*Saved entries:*
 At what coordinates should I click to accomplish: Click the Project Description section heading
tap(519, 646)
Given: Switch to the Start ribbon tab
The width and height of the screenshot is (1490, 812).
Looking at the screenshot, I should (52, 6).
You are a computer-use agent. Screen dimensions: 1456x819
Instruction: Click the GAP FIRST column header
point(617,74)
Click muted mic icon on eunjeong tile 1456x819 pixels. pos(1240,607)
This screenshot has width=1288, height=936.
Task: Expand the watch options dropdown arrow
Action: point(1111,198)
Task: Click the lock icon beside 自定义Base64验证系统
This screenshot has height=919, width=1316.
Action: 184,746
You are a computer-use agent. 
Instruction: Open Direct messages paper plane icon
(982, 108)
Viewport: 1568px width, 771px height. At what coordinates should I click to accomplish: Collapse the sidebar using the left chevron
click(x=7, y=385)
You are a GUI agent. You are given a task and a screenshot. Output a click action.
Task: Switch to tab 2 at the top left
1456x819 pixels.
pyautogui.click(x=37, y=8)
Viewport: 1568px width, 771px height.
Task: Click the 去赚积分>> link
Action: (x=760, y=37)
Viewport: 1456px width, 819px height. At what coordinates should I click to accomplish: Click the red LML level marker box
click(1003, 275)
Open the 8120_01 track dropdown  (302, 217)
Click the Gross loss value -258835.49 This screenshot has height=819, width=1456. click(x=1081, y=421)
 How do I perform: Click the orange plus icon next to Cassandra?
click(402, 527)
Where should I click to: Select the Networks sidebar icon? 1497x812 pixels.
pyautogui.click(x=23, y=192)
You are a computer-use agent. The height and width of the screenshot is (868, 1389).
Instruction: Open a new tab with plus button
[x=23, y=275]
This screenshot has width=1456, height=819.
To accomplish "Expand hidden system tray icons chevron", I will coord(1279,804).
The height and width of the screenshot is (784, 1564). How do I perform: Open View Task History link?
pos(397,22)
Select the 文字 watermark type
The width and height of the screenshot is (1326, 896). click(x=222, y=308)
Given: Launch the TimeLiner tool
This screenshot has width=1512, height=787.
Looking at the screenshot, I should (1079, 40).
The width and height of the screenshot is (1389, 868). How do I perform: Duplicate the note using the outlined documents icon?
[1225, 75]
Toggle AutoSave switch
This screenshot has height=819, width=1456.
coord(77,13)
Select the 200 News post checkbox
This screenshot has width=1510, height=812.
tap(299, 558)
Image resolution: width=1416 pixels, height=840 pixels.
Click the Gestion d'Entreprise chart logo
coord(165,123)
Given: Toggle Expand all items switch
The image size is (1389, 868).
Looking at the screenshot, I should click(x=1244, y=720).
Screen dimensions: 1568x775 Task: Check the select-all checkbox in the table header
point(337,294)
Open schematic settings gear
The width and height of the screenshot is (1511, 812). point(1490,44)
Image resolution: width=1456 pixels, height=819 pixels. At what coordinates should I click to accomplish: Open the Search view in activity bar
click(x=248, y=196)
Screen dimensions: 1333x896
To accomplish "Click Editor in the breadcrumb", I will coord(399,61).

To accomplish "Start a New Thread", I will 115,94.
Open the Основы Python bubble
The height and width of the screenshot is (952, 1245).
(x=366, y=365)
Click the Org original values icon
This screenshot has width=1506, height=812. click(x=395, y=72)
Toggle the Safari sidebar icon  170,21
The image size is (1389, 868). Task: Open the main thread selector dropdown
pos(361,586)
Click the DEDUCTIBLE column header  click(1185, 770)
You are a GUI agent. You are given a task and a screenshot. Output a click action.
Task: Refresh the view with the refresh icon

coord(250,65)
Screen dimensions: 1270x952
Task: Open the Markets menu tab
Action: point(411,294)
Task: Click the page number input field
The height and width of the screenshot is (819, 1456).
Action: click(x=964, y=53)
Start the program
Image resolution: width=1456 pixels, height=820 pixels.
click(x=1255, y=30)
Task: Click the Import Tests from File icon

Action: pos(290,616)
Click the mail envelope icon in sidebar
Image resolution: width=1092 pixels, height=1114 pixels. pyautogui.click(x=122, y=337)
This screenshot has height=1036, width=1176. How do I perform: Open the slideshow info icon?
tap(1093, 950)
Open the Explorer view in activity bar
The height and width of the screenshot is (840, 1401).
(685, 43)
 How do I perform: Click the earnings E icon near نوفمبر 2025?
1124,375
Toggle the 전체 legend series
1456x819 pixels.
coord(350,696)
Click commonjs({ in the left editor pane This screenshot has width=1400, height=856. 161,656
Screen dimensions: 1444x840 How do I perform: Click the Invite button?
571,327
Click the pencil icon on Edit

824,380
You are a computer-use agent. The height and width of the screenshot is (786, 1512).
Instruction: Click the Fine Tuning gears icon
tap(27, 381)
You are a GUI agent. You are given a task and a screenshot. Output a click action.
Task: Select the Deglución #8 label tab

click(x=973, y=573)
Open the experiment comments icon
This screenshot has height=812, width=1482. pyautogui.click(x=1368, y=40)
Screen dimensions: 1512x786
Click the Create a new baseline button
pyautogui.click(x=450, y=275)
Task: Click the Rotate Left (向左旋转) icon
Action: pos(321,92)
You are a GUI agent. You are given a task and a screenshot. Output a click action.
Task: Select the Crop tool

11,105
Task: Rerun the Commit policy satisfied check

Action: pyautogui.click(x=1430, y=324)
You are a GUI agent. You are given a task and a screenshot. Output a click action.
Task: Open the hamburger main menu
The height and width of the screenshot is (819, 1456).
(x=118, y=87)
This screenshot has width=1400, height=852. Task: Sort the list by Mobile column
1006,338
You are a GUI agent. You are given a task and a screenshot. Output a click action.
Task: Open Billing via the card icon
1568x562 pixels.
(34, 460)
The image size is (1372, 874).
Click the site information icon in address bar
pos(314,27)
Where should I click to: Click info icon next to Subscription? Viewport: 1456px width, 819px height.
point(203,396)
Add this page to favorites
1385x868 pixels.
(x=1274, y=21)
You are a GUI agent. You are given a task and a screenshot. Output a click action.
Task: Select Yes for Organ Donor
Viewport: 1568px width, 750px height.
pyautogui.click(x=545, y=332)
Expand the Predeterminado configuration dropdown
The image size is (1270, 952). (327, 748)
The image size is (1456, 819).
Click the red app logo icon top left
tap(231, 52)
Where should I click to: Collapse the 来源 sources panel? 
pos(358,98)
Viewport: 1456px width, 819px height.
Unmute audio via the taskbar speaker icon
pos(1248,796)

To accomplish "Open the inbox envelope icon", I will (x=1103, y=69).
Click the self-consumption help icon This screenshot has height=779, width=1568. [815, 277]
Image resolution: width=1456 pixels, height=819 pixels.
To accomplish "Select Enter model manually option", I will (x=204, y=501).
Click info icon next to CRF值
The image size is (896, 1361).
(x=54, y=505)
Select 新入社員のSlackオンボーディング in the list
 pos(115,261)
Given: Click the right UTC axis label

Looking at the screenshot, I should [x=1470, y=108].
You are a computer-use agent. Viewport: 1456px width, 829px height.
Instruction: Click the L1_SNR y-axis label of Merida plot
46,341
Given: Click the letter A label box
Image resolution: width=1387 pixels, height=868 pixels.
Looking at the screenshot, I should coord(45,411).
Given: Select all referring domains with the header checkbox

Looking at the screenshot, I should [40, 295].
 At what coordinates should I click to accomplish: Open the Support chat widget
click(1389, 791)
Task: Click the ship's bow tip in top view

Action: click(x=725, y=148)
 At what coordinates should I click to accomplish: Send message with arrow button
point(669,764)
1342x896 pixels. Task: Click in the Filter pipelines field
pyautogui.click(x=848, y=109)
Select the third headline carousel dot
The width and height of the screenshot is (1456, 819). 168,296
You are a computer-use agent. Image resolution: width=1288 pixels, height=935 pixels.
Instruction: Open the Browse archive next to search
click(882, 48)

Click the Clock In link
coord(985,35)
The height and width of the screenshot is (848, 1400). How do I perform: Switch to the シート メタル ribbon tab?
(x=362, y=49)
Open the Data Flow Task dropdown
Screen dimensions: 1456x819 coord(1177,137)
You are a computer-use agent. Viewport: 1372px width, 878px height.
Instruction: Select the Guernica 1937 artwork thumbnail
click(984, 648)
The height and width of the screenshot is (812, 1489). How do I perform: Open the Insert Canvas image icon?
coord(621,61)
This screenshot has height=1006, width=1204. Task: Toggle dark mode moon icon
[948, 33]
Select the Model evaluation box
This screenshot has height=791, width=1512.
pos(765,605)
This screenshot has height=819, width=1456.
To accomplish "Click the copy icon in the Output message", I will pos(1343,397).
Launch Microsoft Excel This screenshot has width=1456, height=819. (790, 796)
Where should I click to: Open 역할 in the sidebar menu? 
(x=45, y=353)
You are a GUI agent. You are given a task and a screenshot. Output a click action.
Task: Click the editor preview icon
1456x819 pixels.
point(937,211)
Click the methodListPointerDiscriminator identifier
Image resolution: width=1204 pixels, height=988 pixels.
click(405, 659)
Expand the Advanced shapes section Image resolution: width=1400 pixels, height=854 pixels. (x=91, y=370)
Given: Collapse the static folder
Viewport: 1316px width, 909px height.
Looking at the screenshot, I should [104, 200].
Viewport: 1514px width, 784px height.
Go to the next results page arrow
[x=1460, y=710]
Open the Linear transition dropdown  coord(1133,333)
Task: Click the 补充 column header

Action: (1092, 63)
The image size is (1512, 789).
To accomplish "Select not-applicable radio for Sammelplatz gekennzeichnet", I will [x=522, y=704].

*PROBLEM DETAILS:*
Your reply should consist of one number: how many lines above contain the word "Launch".

*RESPONSE FOR THIS EXERCISE:*
2